Роберт не любил отвлекаться от дела. «Физика нужна мне больше, чем друзья», — признался он Фрэнку осенью 1929 года. Раз в неделю он выбирался на конную прогулку по холмам, окружавшим залив Сан-Франциско. «Иногда, — писал он Фрэнку, — я беру “крайслер” и безумно пугаю друзей крутыми поворотами на скорости семьдесят миль в час. Машина делает семьдесят пять, даже не дрогнув. Я был и всегда буду адским водителем». Однажды он разбил машину, очертя голову носясь по морскому берегу вблизи Лос-Анджелеса. Роберт отделался легким испугом, однако на мгновение подумал, что погибла его пассажирка, молодая женщина по имени Натали Реймонд. На самом деле она просто потеряла сознание от удара. Узнав об аварии, Юлиус подарил пострадавшей рисунок Сезанна и маленькую картину Вламинка.
На момент встречи с Робертом на вечеринке в Пасадене Реймонд была красивой женщиной, приближающейся к тридцатилетнему возрасту. «Натали была сорвиголовой, авантюристкой, каким до определенной степени был и сам Роберт, — писал один общий друг. — Возможно, именно это роднило их.

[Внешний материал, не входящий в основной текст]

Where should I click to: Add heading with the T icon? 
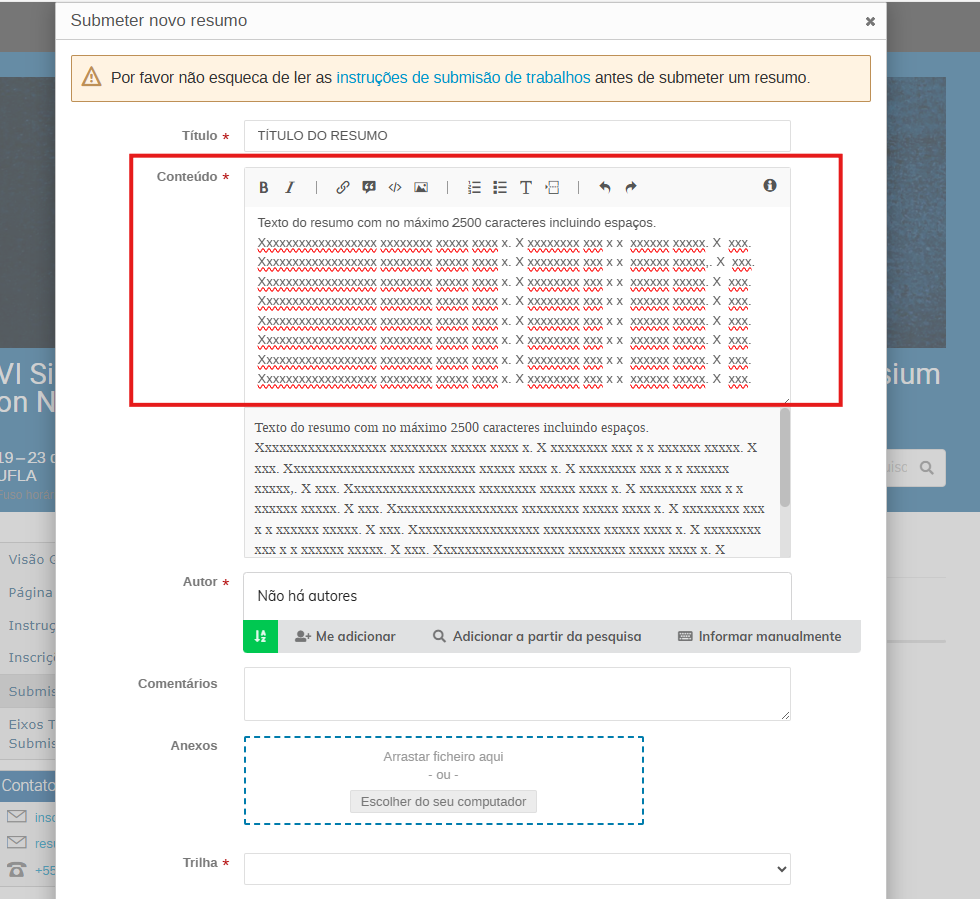pyautogui.click(x=526, y=187)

Роберт повзрослел (неужели?), Натали тоже, но в меньшей степени». Роберт звал подругу Нат, и в начале 1930-х они довольно часто виделись. Фрэнк Оппенгеймер отзывался о ней как о «замечательной леди», Роберт писал о ней брату после встречи с Натали на новогодней вечеринке в Нью-Йорке: «Нат научилась носить вечерние платья. Надевает длинные, изящные золотистые, голубые, черные вещи, изысканные длинные серьги, любит орхидеи и даже завела себе шляпку. О превратностях и испытаниях судьбы, вызвавших эту перемену, я лучше промолчу». После вечера, проведенного вместе в мюзик-холле «Радио-сити» на «бесподобном» концерте Баха, старший брат написал Фрэнку: «Последние дни были насыщены Нат, ее всегда новыми, всегда берущими за душу невзгодами». Она даже провела с Робертом и компанией в «Перро Калиенте» часть лета 1934 года. Их отношения закончились, когда Натали уехала в Нью-Йорк работать независимым редактором.

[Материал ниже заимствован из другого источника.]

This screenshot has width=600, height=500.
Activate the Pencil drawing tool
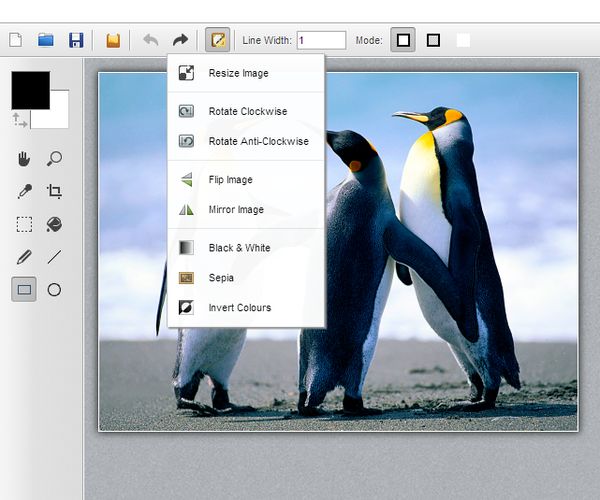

Нат была не единственной женщиной в жизни Оппенгеймера. Весной 1928 года он встретил на вечеринке в Пасадене Хелен Кэмпбелл. Хотя она была обручена с преподавателем физики из Беркли Сэмюэлом К. Аллисоном, Хелен ощутила сильное влечение к Оппенгеймеру. Он пригласил ее на ужин, они несколько раз вместе гуляли пешком. Когда Оппенгеймер в 1929 году вернулся в Беркли, их отношения возобновились с прежней силой. К тому времени Хелен вышла замуж и с веселым изумлением наблюдала, как «молодые жены влюблялись в Роберта, очарованные его красноречием, подаренными цветами и т. п.». Она осознала, что ее друг «разбирался в женщинах и что его внимание к ней не стоило принимать слишком всерьез». Ей казалось, что Роберт «любил говорить с женщинами, недовольными своей участью, и проявлял особую чуткость к лесбиянкам». Обаяния ему было не занимать.